KEYWORDS. Cardiac resynchronization therapy, left ventricle, lead implantation.

The authors report no conflicts of interest for the published content.
Manuscript received December 14, 2019; Final version accepted January 14, 2020.
Address correspondence to: Gregory E. Supple, MD, 3400 Spruce Street, 9 Founders Pavillion, Philadelphia, PA 19104, USA. Email: gregory.supple@pennmedicine.upenn.edu.

Introduction

Cardiac resynchronization therapy (CRT) is a well-established treatment strategy for patients with heart failure with reduced ejection fraction and evidence of interventricular dyssynchrony.¹ An essential component of optimal CRT delivery is the placement of a left ventricular (LV) pacing lead through the epicardial venous system to recruit areas of delayed myocardial activation and restore synchrony.

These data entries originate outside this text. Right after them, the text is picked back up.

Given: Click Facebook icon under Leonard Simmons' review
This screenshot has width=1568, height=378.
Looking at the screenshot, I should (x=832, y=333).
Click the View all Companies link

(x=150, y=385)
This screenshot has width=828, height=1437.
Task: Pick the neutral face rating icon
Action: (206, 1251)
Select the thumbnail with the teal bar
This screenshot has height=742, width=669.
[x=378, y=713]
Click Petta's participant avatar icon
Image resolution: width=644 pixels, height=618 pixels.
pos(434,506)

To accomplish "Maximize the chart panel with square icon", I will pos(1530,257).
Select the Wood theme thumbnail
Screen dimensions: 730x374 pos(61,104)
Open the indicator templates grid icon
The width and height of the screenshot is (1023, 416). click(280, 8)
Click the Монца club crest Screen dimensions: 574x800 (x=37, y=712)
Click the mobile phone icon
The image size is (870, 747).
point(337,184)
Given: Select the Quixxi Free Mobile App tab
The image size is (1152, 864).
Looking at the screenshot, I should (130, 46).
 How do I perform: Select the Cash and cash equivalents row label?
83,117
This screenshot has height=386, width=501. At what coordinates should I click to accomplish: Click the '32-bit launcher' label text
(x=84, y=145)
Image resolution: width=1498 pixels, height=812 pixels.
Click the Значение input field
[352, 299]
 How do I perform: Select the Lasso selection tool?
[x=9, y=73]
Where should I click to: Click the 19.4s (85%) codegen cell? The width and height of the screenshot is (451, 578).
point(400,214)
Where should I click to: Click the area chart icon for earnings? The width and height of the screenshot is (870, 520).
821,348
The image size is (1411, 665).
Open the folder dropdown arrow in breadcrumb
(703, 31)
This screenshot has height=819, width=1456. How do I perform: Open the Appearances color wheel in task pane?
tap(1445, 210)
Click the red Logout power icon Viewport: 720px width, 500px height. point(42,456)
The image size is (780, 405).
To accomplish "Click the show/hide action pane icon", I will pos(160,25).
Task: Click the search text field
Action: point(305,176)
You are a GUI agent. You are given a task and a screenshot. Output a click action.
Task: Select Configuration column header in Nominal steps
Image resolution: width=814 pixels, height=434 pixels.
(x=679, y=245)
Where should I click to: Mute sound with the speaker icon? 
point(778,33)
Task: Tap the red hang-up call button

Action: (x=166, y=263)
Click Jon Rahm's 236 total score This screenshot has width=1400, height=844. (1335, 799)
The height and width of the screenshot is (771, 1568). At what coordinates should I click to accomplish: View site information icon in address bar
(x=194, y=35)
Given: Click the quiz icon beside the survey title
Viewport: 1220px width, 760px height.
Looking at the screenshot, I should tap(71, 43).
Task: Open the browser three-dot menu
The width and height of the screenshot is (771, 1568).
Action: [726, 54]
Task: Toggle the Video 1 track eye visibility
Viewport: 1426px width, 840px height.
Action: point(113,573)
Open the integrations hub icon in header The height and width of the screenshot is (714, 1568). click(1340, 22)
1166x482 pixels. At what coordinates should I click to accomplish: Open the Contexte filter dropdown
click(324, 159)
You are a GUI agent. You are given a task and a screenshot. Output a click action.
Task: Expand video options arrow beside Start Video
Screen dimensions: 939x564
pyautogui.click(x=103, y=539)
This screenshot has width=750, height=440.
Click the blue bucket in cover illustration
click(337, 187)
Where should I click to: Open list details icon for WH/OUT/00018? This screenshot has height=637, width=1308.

Despite preclinical and clinical studies supporting that CRT provides hemodynamic and clinical benefits, a significant proportion of patients receiving CRT remain nonresponders.^2,3 Among factors responsible for CRT nonresponse, suboptimal LV lead positioning represents an important technical component.⁴ Anatomical limitations imposed by the coronary venous system pose significant challenges to optimal LV lead positioning. A common bailout strategy is the surgical placement of LV epicardial leads. However, LV epicardial lead placement is associated with increased rates of complications such as renal insufficiency and infections.⁵ With the advancements made in tools and techniques for LV lead delivery, the implanting electrophysiologist now has a variety of approaches to adopt when encountering challenging LV lead implants to obtain the maximal clinical benefit. In this review, we discuss various challenges to achieving optimal LV lead implantation and explain strategies to overcome them.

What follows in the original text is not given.